◆ Aufgabenstellung
Gib den folgenden Auszug über die AfD und die Ampel-Koalition vollständig und Wort für Wort wieder.

◆ Vorliegender Auszug
Bedauerlicherweise (sehr bedauerlicherweise!) sieht die AfD damit die Dinge auch noch richtig. Und das ist eigentlich der größte Vorwurf an die demokratischen Kräfte vor allem in der Bundeshauptstadt: Wenn unter „normalen Umständen eine (sagen wir: schwache) Regierung von einer (sagen wir: mächtigen) Opposition sachlich und politisch-inhaltlich zum Jagen getragen werden müsste, dann wäre das natürlich peinlich für diese Regierung. Aber so ist es ja gar nicht an der Spree. Sicher, die Ampel-Koalition um Olaf Scholz macht nicht erst in diesen Tagen eine Politik zum Kopfschütteln. Eigentlich müsste sie daher von der CDU/CSU vor sich hergetrieben werden. Stattdessen geschieht das durch die sich selbst als „Alternative“ bezeichnenden Rechtsaußen-Versimpler.

◆ Gesammeltes Material
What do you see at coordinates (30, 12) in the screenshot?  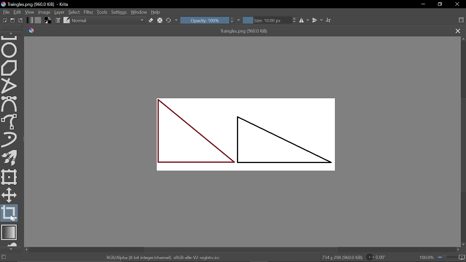 I see `View` at bounding box center [30, 12].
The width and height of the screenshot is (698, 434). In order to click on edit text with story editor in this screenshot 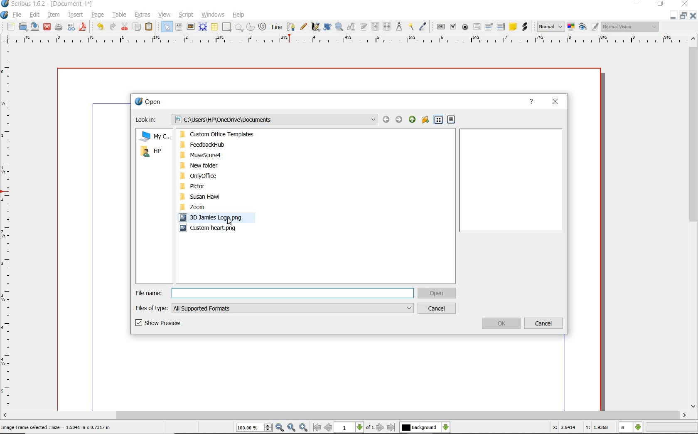, I will do `click(363, 26)`.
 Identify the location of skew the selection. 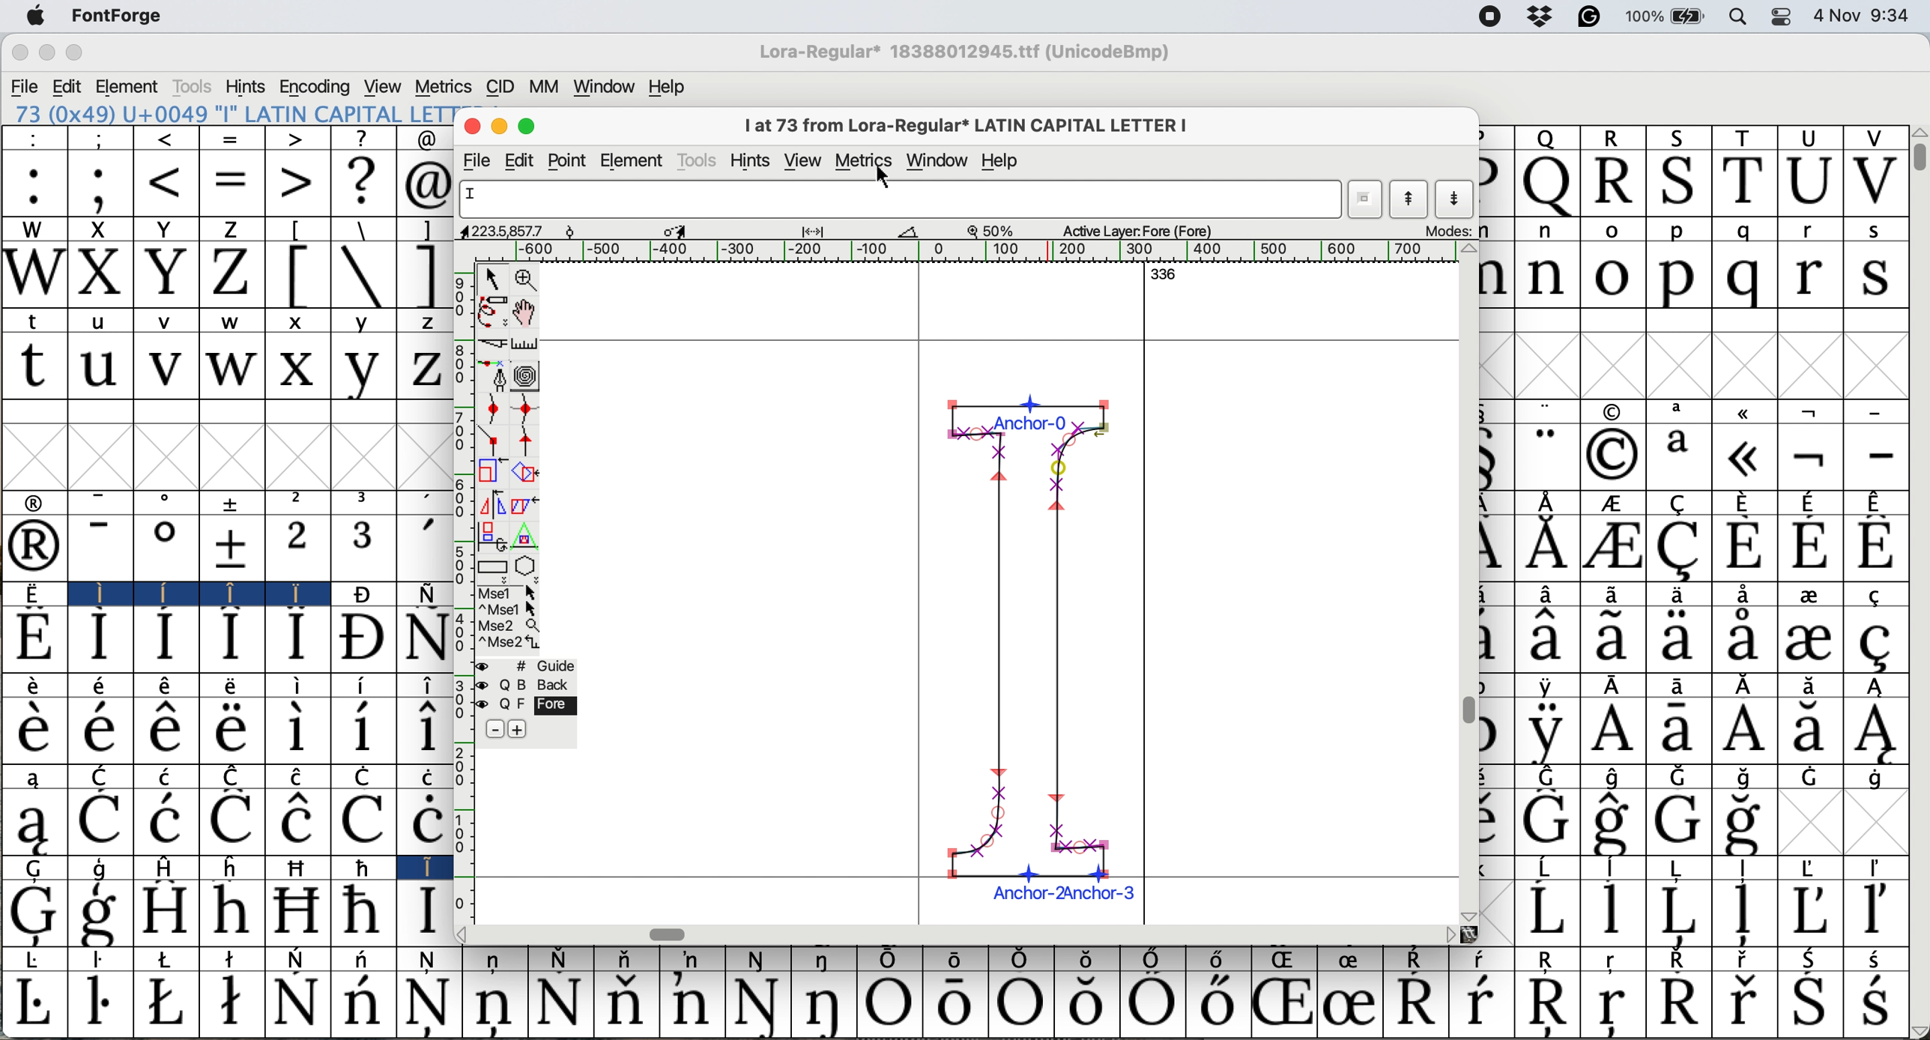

◆ Lösung
Bedauerlicherweise (sehr bedauerlicherweise!) sieht die AfD damit die Dinge auch noch richtig. Und das ist eigentlich der größte Vorwurf an die demokratischen Kräfte vor allem in der Bundeshauptstadt: Wenn unter „normalen Umständen eine (sagen wir: schwache) Regierung von einer (sagen wir: mächtigen) Opposition sachlich und politisch-inhaltlich zum Jagen getragen werden müsste, dann wäre das natürlich peinlich für diese Regierung. Aber so ist es ja gar nicht an der Spree. Sicher, die Ampel-Koalition um Olaf Scholz macht nicht erst in diesen Tagen eine Politik zum Kopfschütteln. Eigentlich müsste sie daher von der CDU/CSU vor sich hergetrieben werden. Stattdessen geschieht das durch die sich selbst als „Alternative“ bezeichnenden Rechtsaußen-Versimpler.